* FRAGMENTO SELECCIONADO:
++++++++++
Cuando hablo así mis interlocutores me miran con cara de sorpresa o indignación y comienzan a defender sus sopranofilias, yo puedo, con un café o una cerveza en las manos, acabar defendiendo que el único cantante lírico que me interesa es Elvis Costello en sus colaboraciones con aquel Brodsky Quartet del andaluz Michael Thomas o con John Harle (sus cuatro canciones renacentistas inglesas revividas me parecen una de las obras maestras del siglo XX), y explico que no entiendo por qué hay que engolar la voz para cantar partituras hasta el extremo de no ser apenas reconocibles el timbre personal o la letra cantada, y me pregunto cuál es origen de esa vertiente técnica arriesgándome a que mi admiradísimo y queridísimo Alberto García Demestres me dé un sopapo de orondo a orondo y me tumbe, con razón.

Nunca he peleado con nadie por la ópera y mira que me da coraje el aficionado. He debatido, he opuesto músicas, ideas, me han lanzado al Berlioz de Los Troyanos y se han reído de mis ocurrencias o hasta hay quien las ha valorado… pero no me han agredido ni denostado por enunciar estas ofensivas teorías mías, ni siquiera por proponer (nótese: ¡humor negrísimo!) francotiradores contra los cornetas de las bandas pseudomilitares de Semana Santa… me han regalado con más humor, risas, discusiones o hasta indignación pero ¿ofensa?

En nuestros días, progresivamente la ofensa se ha convertido en la forma de respuesta más habitual y lo hemos consentido con la mejor intención: procurar la convivencia en armónica paz. Pero, como ocurre en toda sociedad ultraconservadora, hemos dado el salto de querer regular esa ofensa, craso error; hemos concluido autocensurándonos (la mierda de la corrección política tiene la culpa) que hay asuntos de los que es mejor no hablar, y al hilo de ello que hay cosas que no querremos escuchar.

Esto nos obliga a catalogar territorios que, al parecer, han de ser excluidos del debate público y levantamos muros contra la libertad de expresión como la intimidad: no me refiero a la vida personal sino a que hay cosas que no se nombran porque podrían dañar a intimidades que casualmente no conocemos, así por aquello del buen gusto no podríamos hablar de los placeres del ano o las riquezas de una mamada… Yo no suelo hablar de ello salvo que alguien me dé a entender que no debo, entonces ensalzo las virtudes del ojete o del freudianismo más para adentro del inconsciente.

Levantamos muros como el de la supuesta respetabilidad sacrosanta de las creencias personales; ¿me pregunto en qué ofende a un creyente la ridiculización de su fe o su culto? Y llego a este extremo, ridiculización, no hablo ya de Historia, Ciencia o análisis racional, porque fíjense: si yo expreso que me parece vergonzosa y peligrosamente estúpida la creencia de alguien, éste se cree con el derecho a recriminármelo porque considera que lo vergonzoso y peligroso es lo que digo yo… o sea, que (y reitero un argumento aducido en otros artículos): en nombre de la Libertad te prohíbo la Libertad; a mí me da igual lo que usted crea, mientras no me haga comulgar.
++++++++++
* SECCIÓN DE DATOS:

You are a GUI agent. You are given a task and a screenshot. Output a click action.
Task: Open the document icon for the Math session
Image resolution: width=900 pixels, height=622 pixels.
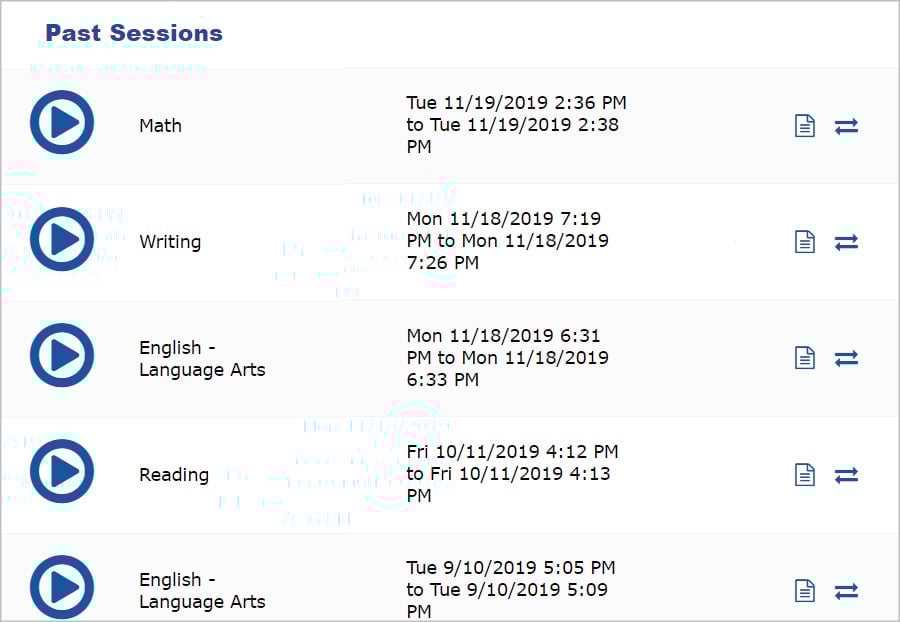pos(805,126)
++++++++++
* PARTES DEL EJERCICIO:
1. Convierte en una lista breve el párrafo del fragmento seleccionado que empieza con «En nuestros días, progresivamente», manteniendo sus datos principales.
2. Resume el fragmento seleccionado en tres oraciones.

* RESPUESTAS DEL EJERCICIO:
1.
- La ofensa se ha convertido poco a poco en la forma de respuesta más habitual.
- Lo hemos consentido con buena intención: procurar una convivencia en paz.
- Como en toda sociedad ultraconservadora, hemos pasado a querer regular la ofensa, lo que el texto llama un craso error.
- Hemos acabado autocensurándonos, por culpa de la corrección política, y concluyendo que hay asuntos de los que es mejor no hablar.
- De ahí se sigue que hay cosas que no querremos escuchar.

2. Quien escribe cuenta que ha debatido con otros sus ofensivas teorías sobre la ópera sin que nadie le haya agredido ni denostado por ellas. Sostiene que hoy la ofensa se ha vuelto la respuesta más habitual y que, al querer regularla, hemos terminado autocensurándonos y excluyendo asuntos del debate público. Critica en especial el muro de la supuesta respetabilidad sacrosanta de las creencias personales, porque quien se siente ofendido por la ridiculización de su fe acaba prohibiendo la libertad en nombre de la libertad.